As taxas moderadoras vão baixar cerca de 50 cêntimos nos centros de saúde e dois euros nas urgências dos hospitais públicos, o que permitirá que os portugueses gastem menos 35 a 40 milhões de euros este ano. A notícia foi avançada pelo secretário de Estado Adjunto e da Saúde, Fernando Araújo, numa entrevista ao jornal Público, em que aproveitou ainda para reiterar que o Serviço Nacional de Saúde (SNS) fará uma aposta na prevenção de doenças, nomeadamente com a integração de profissionais de medicina dentária nos centros de saúde.
De acordo com o responsável, dentro de quatro anos, os cerca de um milhão de portugueses que não têm médico de família poderão vir a ter. “Temos um milhão e quarenta mil utentes sem médico de família. Há várias formas diferentes para tentar ultrapassar [este problema] e uma está relacionada com a colocação rápida de médicos de família depois do exame final. Neste momento, os médicos que terminam a especialidade têm de se candidatar a um ou mais concursos. Isso significa um enorme atraso no processo. Por exemplo, os que fizeram exame no ano passado em outubro ainda não estão colocados nos centros de saúde. Queremos fazer um concurso único a nível nacional, em que conte apenas a nota final do exame. Os médicos que realizem o exame com aproveitamento serão colocados logo no mês a seguir”, explicou ao jornal.

__Dados fornecidos__
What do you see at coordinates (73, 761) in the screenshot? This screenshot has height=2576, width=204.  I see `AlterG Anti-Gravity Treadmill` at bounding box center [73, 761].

__Objetivo da tarefa__
Retome o texto sobre as taxas moderadoras a partir do ponto em que termina e continue-o. As linhas acima não fazem falta para nada.

__Problema resolvido__
Mas segundo Fernando Araújo “é preciso irmos além dos médicos e dos enfermeiros”, com novas valências. “Já há nutricionistas, psicólogos, higienistas orais, fisioterapeutas, nos centros de saúde, mas não em quantidade suficiente. Vamos tentar aumentar o número de profissionais. A ideia é abrir a outras áreas diferentes como a saúde oral, com o médico dentista. O cheque-dentista foi excelente, mas não é suficiente. A ideia é começar por um projeto-piloto. A estratégia passa por selecionarmos um conjunto de centros de saúde no Alentejo e Lisboa e fazermos com a OMD a seleção dos médicos e locais, os serviços a prestar e os utentes abrangidos.”
O objetivo será abranger os utentes em situação de maior vulnerabilidade, com problemas económicos e com patologias crónicas, e apostar em “locais com higienistas orais porque, mais do que fazer tratamentos, pretendemos apostar na prevenção. A ideia é mais do que tratar as cáries. Esperamos que neste primeiro semestre possa arrancar”, revela.